◆ What the task requires: Each line below that contains "will" should be counted; give the total alone.

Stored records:
Segment Open

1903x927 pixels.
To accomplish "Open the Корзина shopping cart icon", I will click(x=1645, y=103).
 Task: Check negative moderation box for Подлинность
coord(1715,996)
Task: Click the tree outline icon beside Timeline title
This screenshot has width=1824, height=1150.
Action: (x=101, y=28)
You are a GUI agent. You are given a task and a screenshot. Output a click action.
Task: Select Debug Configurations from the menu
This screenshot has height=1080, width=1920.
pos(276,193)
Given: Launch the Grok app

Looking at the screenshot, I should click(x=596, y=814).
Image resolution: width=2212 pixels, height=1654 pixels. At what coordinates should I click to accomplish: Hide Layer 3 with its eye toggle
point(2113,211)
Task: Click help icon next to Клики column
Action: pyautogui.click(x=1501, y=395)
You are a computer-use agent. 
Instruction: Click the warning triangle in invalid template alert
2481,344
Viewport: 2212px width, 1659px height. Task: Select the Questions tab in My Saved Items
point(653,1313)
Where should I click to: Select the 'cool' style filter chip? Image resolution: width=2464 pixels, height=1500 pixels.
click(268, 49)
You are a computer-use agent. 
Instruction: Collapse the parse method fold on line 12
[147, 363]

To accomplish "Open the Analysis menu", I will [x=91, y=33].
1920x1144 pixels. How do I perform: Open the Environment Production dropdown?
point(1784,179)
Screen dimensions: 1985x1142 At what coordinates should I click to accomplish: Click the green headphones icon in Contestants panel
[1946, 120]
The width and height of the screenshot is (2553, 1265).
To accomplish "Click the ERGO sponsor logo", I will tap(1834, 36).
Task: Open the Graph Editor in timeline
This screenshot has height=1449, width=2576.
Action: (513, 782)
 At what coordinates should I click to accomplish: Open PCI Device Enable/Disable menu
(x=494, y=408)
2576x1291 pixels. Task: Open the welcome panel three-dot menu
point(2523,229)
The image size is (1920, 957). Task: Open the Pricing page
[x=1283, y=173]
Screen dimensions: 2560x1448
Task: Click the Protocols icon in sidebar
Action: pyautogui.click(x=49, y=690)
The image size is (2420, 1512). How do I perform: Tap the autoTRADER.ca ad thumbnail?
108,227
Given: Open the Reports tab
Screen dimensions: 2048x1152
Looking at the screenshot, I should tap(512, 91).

Segment Closed

◆ Result of the task: 3